* ROWS:
....................
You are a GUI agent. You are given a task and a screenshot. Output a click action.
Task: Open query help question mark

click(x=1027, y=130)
....................
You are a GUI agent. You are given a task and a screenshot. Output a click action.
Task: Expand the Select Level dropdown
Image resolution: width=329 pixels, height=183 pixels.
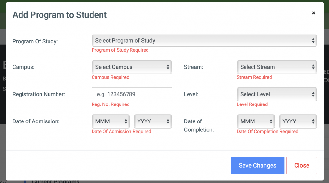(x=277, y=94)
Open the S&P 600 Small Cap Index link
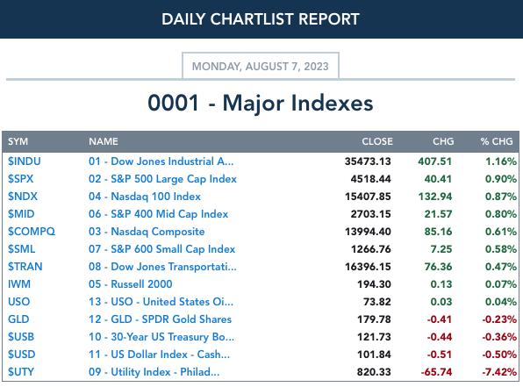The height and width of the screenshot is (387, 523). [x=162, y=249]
....................
* WORK INSTRUCTIONS: Locate every line above that contains the word "Open", and copy each of those lines in full.

* THE COMPLETED TASK:
Task: Open query help question mark
Open the S&P 600 Small Cap Index link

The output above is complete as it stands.